A little more detail on how lists work:
[ x | y ] is something called a cons cell. In C terms it's basically a struct with two members. A proper list is either the empty list ([]) or a cons cell whose second member is a proper list (in which case the first member is called its head, and the second member is called its tail).
So when you write [1, 2, 3] this creates the following cons cells: [1 | [2 | [3 | []]]]. I.e. the list is represented as a cons cell whose first member (its head) is 1 and the second member (the tail) is another cons cell. That other cons cell has 2 as its head and yet another cons cell as its tail. That cell has 3 as its head and the empty list as its tail.

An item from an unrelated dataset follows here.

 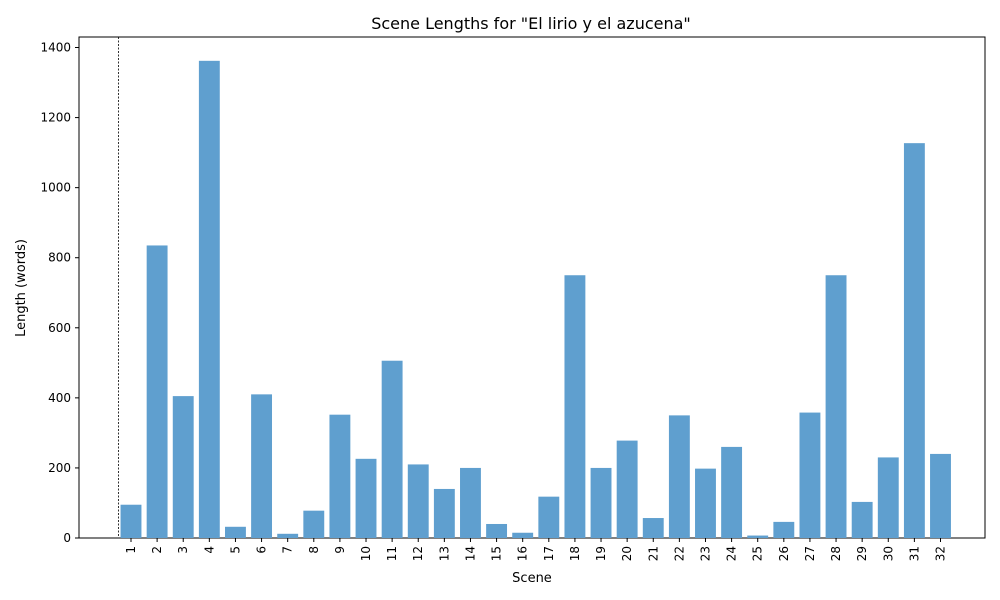 I want to click on x-tick-label: 18, so click(x=575, y=554).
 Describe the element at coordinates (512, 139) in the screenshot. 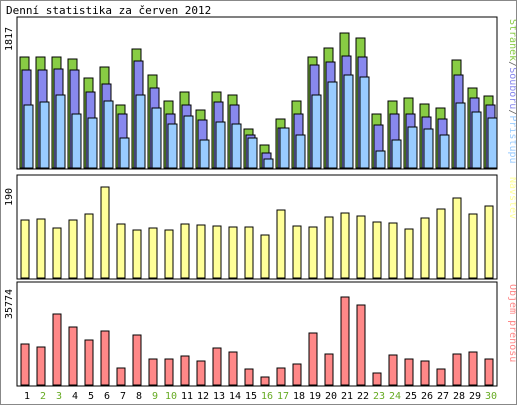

Traversing such a list is done recursively by first acting on the head of the list and then calling the traversal function on the tail of the list.
Now if you want to prepend an item to that list, this is very easy: you simply create another cons cell whose head is the new item and whose tail is the old list.
Appending an item however is much more expensive because creating a single cons cell does not suffice. You have to create a list that is the same as the old one, except the tail of the last cons cell must be a new cons cell whose head is the new element and whose tail is the empty list. So you can't append to a list without going through the whole list, which is O(n).